Tribunal Administratif de Nantes — Décision N° TA44-2319202
vendredi 31 janvier 2025
| Juridiction | Tribunal Administratif de Nantes |
| Section | Tribunal Administratif de Nantes |
| N° Dossier | TA44-2319202 |
| Type | Ordonnance |
| Recours | Excès de pouvoir |
Résumé IA
Texte intégral
Vu la procédure suivante :
Par une requête enregistrée le 22 décembre 2023, M. B A, représenté par Me Letellier, demande au tribunal :
1°) d'annuler la décision du 7 novembre 2023 par laquelle le sous-directeur des visas, saisi d'un recours administratif préalable obligatoire formé contre la décision du 17 août 2023 de l'autorité consulaire française à Tunis (Tunisie) refusant de lui délivrer un visa de court séjour, a refusé de délivrer le visa sollicité ;
2°) d'enjoindre au ministre de l'intérieur et des outre-mer de faire délivrer un visa de long séjour mention " visiteur ", dans un délai de trente jours à compter de la notification de la décision à intervenir, sous astreinte de 100 euros par jour de retard ;
3°) de mettre à la charge de l'Etat la somme de 3 000 euros au titre de l'article
L. 761-1 du code de justice administrative.
Par un mémoire en défense enregistré le 21 novembre 2024, le ministre de l'intérieur conclut au non-lieu à statuer sur les conclusions aux fins d'annulation et d'injonction et au rejet du surplus des conclusions de la requête.
Il fait valoir qu'il a donné instruction au poste consulaire de Tunis de délivrer le visa sollicité.
Vu les autres pièces du dossier.
Vu le code de justice administrative.
Considérant ce qui suit :
1. Aux termes de l'article R. 222-1 du code de justice administrative : " Les présidents de tribunal administratif (), les premiers vice-présidents des tribunaux () et les présidents de formation de jugement des tribunaux () peuvent, par ordonnance : () 3' Constater qu'il n'y a pas lieu de statuer sur une requête (). 5° Statuer sur les requêtes qui ne présentent plus à juger de questions autres que la condamnation prévue à l'article L. 761-1 ou la charge des dépens () ".
2. Il ressort des pièces du dossier que, postérieurement à l'introduction de la requête, l'autorité consulaire française à Tunis (Tunisie) a délivré le 20 décembre 2024 le visa sollicité à M. A. Ainsi, la décision attaquée a implicitement mais nécessairement été retirée.
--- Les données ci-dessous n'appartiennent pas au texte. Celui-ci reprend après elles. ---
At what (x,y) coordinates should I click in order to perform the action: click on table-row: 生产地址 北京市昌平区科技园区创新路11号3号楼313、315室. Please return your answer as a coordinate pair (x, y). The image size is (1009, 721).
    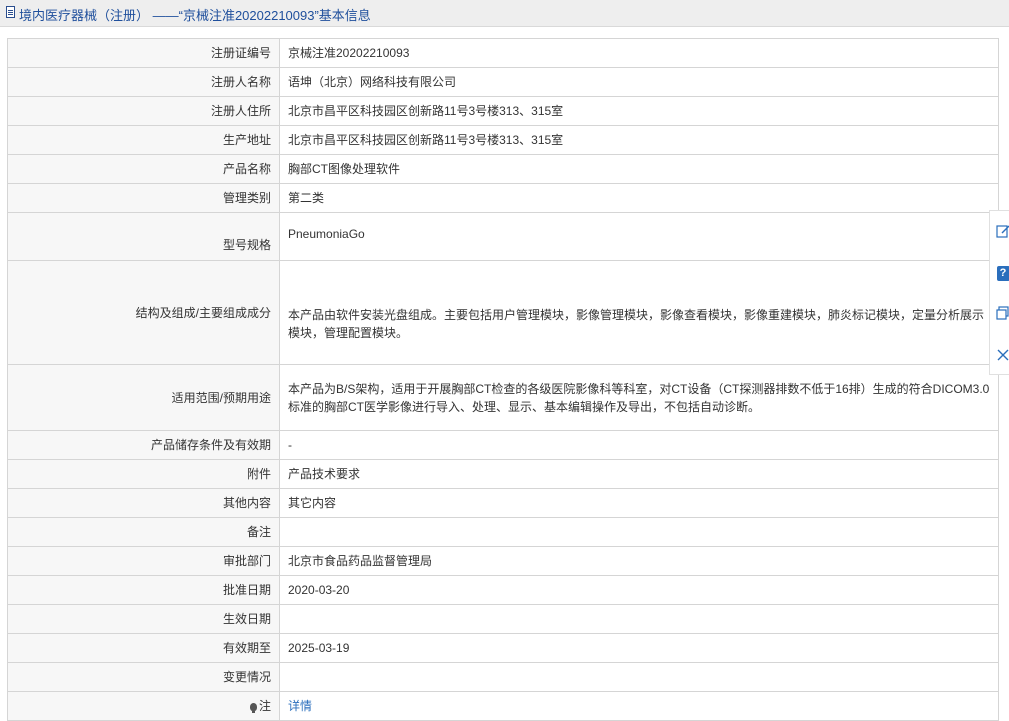
    Looking at the image, I should click on (503, 140).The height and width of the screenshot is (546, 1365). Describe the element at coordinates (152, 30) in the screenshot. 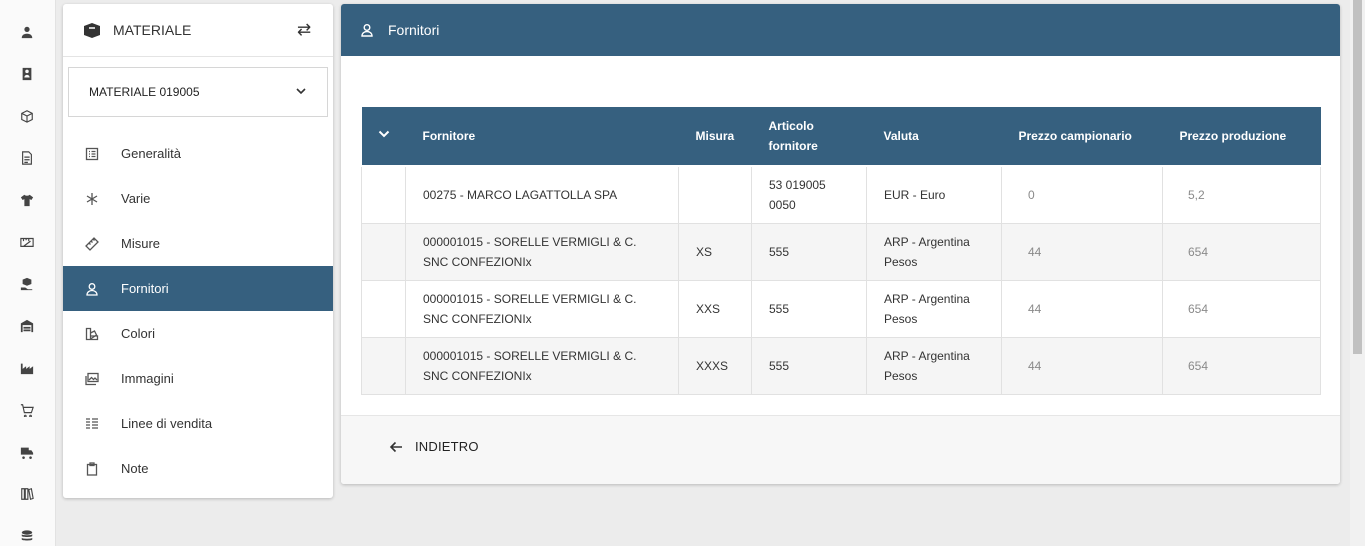

I see `side-panel-title: MATERIALE` at that location.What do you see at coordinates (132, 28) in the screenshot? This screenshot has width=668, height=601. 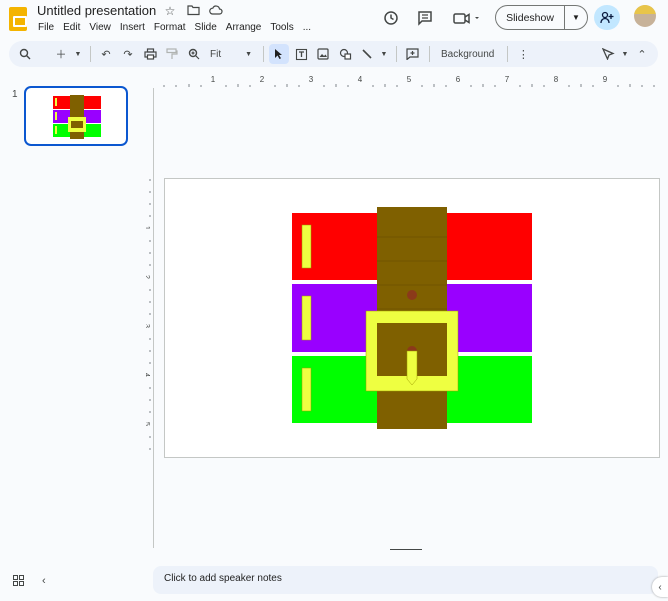 I see `menu-insert: Insert` at bounding box center [132, 28].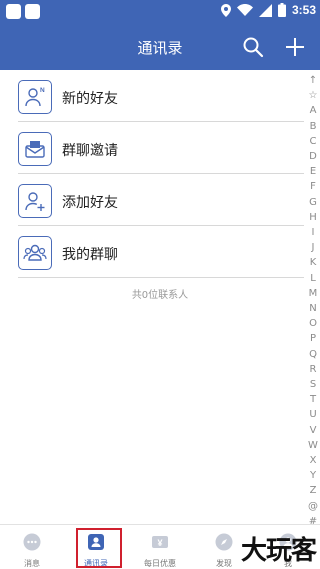 The width and height of the screenshot is (320, 569). I want to click on index-letter: M, so click(314, 294).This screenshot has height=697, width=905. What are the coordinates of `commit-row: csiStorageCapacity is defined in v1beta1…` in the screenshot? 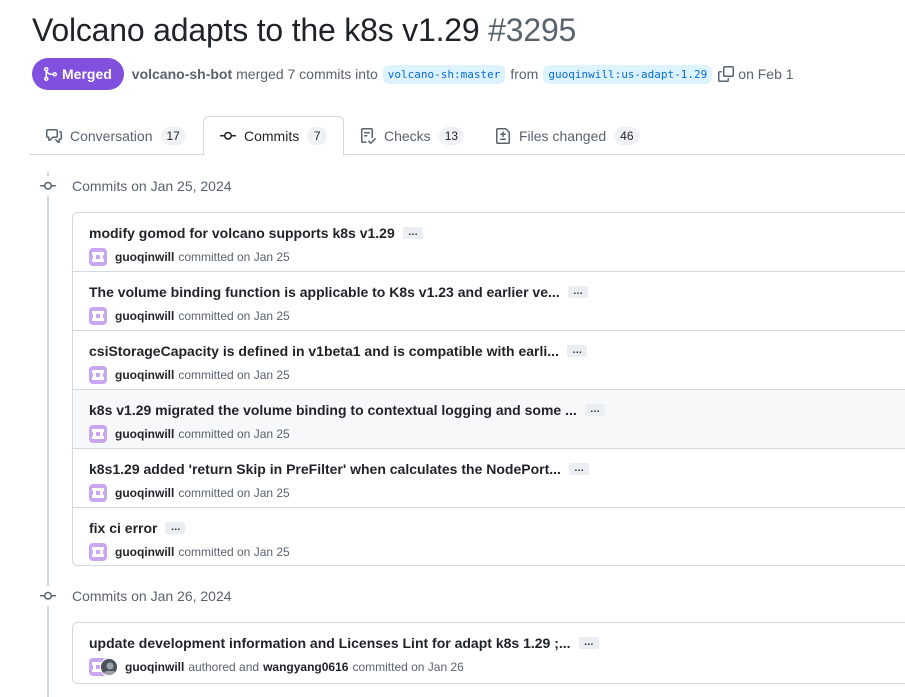 It's located at (489, 360).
Dans ces conditions, les conclusions de M. A aux fins d'annulation et d'injonction sous astreinte sont devenues sans objet. Il n'y a, dès lors, plus lieu d'y statuer.
3. Il y a lieu, dans les circonstances de l'espèce, de mettre à la charge de l'Etat la somme de 800 euros au titre des frais exposés par M. A et non compris dans les dépens.
O R D O N N E :
Article 1er : Il n'y a pas lieu de statuer sur les conclusions de M. A à fin d'annulation et d'injonction sous astreinte.
Article 2 : L'Etat versera à M. A la somme de 800 (huit cents) euros en application des dispositions de l'article L. 761-1 du code de justice administrative.
Article 3 : Le présent jugement sera notifié à M. B A ainsi qu'au ministre d'Etat, ministre de l'intérieur.
Fait à Nantes, le 31 janvier 2025.
La présidente,
M. C
La République mande et ordonne au ministre d'Etat, ministre de l'intérieur en ce qui le concerne ou à tous commissaires de justice à ce requis en ce qui concerne les voies de droit commun contre les parties privées, de pourvoir à l'exécution de la présente décision.